## What you need to do
In the entries that follow, identify the line containing "The image size is (612, 403)." and return it together with all later lines, exactly as they appear.

*** Records for the task Section Begins ***

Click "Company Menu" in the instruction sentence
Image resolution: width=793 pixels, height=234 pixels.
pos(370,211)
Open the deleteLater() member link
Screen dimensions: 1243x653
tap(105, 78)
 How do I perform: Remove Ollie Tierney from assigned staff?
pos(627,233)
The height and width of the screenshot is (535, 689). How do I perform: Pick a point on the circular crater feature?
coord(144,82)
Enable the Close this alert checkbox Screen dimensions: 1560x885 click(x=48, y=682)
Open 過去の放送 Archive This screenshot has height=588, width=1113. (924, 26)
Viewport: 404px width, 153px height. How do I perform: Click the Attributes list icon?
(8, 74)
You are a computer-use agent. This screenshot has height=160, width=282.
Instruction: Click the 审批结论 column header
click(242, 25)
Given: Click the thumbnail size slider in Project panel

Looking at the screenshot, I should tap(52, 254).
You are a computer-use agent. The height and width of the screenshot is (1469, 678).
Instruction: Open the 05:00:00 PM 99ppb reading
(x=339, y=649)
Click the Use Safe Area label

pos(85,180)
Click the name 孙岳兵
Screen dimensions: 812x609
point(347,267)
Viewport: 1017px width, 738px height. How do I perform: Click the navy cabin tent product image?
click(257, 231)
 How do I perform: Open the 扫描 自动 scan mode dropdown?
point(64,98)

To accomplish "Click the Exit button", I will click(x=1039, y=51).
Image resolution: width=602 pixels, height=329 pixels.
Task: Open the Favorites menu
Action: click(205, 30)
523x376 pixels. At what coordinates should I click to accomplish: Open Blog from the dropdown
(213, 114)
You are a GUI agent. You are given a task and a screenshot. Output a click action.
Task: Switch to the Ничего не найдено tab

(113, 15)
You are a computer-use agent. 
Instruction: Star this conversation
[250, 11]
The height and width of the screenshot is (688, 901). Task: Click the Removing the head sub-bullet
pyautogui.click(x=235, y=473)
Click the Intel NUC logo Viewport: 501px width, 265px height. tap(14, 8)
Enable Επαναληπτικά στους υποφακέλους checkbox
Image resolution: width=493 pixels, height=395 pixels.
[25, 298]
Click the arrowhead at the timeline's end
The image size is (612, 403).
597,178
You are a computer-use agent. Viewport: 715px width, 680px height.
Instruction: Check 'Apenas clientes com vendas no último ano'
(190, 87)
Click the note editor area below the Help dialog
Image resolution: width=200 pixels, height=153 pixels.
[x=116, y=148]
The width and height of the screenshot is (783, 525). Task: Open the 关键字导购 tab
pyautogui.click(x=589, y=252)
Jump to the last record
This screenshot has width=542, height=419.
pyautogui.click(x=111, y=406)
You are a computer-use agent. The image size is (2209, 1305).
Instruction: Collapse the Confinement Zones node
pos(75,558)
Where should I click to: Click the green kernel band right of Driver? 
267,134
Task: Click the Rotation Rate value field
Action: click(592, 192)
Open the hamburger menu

*** Records for the task Section Ends ***

## Final answer
The image size is (612, 403).
597,178
You are a computer-use agent. Viewport: 715px width, 680px height.
Instruction: Check 'Apenas clientes com vendas no último ano'
(190, 87)
Click the note editor area below the Help dialog
Image resolution: width=200 pixels, height=153 pixels.
[x=116, y=148]
The width and height of the screenshot is (783, 525). Task: Open the 关键字导购 tab
pyautogui.click(x=589, y=252)
Jump to the last record
This screenshot has width=542, height=419.
pyautogui.click(x=111, y=406)
You are a computer-use agent. The image size is (2209, 1305).
Instruction: Collapse the Confinement Zones node
pos(75,558)
Where should I click to: Click the green kernel band right of Driver? 
267,134
Task: Click the Rotation Rate value field
Action: click(592, 192)
Open the hamburger menu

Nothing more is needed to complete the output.